━━ Given data

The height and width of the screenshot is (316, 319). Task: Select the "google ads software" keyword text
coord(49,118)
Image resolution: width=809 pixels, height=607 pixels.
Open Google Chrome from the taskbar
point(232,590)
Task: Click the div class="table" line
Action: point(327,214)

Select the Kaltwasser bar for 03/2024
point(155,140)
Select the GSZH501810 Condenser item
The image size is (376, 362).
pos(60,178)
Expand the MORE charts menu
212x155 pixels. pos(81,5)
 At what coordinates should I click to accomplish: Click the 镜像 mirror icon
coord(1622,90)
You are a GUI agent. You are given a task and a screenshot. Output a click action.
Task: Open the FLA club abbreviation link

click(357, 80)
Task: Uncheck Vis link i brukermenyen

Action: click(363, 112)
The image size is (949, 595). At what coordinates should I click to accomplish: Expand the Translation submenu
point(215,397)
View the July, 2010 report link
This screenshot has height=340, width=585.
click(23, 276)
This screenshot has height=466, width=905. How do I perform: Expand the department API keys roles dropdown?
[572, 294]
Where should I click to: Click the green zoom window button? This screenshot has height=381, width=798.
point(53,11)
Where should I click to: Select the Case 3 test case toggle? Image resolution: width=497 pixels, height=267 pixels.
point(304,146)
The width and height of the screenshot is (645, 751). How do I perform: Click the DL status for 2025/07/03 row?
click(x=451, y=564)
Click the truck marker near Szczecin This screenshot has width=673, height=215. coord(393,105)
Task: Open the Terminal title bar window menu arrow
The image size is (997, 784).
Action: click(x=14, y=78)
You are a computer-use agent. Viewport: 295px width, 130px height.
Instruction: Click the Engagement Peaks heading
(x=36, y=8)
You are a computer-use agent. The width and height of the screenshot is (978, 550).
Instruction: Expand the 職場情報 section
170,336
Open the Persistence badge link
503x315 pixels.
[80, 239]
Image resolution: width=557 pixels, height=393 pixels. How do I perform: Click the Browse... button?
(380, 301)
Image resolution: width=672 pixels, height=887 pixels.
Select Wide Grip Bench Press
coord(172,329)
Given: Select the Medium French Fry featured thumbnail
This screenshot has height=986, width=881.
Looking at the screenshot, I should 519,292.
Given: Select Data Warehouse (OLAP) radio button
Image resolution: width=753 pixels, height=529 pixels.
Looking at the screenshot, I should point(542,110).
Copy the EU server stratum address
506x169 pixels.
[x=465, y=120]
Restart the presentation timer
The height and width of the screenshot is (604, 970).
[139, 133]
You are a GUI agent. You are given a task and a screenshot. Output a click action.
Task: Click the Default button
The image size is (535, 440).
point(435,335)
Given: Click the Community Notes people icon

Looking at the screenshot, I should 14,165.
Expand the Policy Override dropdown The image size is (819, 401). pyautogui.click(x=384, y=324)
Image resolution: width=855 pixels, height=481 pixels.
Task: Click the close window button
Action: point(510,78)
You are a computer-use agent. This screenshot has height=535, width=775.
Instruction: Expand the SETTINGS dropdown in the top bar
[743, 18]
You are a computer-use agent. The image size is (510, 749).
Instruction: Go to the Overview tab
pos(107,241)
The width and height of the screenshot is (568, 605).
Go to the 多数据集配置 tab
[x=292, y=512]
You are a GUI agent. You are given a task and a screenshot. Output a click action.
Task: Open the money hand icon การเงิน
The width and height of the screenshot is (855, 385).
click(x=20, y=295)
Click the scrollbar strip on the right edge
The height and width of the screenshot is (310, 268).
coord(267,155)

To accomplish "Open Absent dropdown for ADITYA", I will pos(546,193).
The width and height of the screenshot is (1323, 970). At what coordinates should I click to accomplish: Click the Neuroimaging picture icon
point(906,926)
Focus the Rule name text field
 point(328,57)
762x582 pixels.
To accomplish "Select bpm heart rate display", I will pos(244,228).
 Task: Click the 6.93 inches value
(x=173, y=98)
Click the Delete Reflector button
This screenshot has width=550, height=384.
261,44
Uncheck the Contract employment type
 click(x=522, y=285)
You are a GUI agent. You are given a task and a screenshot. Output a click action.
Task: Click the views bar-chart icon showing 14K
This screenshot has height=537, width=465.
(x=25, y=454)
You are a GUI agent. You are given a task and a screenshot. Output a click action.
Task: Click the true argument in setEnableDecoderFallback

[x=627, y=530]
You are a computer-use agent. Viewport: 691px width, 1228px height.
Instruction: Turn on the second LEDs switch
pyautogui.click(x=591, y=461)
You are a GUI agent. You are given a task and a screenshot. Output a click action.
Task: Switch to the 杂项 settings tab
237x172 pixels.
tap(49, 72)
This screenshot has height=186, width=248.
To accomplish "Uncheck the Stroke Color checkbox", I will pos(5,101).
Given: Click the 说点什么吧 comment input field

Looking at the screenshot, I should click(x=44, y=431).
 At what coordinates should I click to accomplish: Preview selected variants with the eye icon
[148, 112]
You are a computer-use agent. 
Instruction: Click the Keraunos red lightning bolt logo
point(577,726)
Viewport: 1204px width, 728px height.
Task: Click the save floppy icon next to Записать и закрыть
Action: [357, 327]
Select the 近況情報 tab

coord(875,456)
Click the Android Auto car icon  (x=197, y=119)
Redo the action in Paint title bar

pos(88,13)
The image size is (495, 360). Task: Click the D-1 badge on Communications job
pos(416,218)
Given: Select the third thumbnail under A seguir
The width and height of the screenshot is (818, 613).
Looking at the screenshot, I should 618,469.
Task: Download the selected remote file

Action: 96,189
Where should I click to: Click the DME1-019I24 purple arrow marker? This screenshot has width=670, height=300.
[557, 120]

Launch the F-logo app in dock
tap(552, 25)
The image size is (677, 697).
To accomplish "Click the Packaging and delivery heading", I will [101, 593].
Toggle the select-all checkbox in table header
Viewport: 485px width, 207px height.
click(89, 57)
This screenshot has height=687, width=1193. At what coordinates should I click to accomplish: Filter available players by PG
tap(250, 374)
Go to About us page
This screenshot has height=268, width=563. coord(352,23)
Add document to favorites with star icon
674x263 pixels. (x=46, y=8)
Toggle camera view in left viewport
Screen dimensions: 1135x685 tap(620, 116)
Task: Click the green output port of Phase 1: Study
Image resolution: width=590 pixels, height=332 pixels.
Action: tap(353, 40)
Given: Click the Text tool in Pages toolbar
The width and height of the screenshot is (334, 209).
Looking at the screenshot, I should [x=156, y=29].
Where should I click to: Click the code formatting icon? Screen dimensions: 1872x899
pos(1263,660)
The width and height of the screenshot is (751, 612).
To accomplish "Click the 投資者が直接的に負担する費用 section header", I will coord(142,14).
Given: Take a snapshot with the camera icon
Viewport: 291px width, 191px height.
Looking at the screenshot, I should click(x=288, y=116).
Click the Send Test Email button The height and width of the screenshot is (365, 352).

━━━━

- _Exercise aim_
How many of the lines above contain the word "green"? Reply with the number only.

- _Full solution_
2